Clashes also manifested in Google’s reluctance to support the technical needs of the developers. On numerous occasions, according to former employees, Google denied the use of certain game development software with no other explanation other than “security reasons.” 

Google’s unwillingness to alter its analytical management style and the subsequent detriment to Stadia should be a cautionary tale.  


Lesson 3: Know when to slow down 

If Microsoft’s acquisition of Bethesda for $7.5 billion was enough to spook Google into retreating, perhaps it was smart to cut their losses when they did. Microsoft later purchased another gaming studio, Activision Blizzard, makers of World of Warcraft, for $68 billion.  

One of the most important lessons for smaller companies might be that it is acceptable to cut your losses and scrap a project if it becomes a dangerous financial drain to an organization. It’s easy to fall into a sunk-cost fallacy, thinking only of the investment already put in rather than the cost of continuing, when the latter is often more important. Google’s success is precisely because it continually employs this lesson.  
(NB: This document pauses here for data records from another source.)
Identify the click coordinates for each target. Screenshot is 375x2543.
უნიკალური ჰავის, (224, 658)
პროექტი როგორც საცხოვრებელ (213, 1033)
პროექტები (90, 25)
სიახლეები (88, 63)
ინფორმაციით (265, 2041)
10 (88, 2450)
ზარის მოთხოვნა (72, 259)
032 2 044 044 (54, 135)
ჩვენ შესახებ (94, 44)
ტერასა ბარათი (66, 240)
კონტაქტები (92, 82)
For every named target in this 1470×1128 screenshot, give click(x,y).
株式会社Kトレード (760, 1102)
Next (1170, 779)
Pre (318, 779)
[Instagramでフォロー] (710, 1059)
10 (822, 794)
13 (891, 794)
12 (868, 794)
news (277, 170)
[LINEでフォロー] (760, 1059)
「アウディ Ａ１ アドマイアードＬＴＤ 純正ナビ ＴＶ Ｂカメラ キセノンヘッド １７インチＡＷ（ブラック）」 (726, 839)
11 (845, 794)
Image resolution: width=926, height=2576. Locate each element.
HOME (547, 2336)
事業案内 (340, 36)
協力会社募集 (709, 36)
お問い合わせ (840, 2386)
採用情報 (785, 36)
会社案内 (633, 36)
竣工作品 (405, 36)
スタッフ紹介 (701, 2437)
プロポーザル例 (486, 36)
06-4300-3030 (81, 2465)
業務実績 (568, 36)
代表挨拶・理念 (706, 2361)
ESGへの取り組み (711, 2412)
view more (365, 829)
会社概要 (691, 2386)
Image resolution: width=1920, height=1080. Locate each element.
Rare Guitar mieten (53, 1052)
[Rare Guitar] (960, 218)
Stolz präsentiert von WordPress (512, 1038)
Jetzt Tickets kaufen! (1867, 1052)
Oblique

Several lessons can be learned from Google’s failure with Stadia. For many organizations, the takeaway is to understand the culture and process of a new endeavor before jumping in headfirst. For others, it is not being afraid to abandon an unsuccessful project before it bankrupts your company.  

In every failed product, service, or innovation is the promise of learning how to do something better. As the great innovator Henry Ford said, “The only real mistake is the one from which we learn nothing.”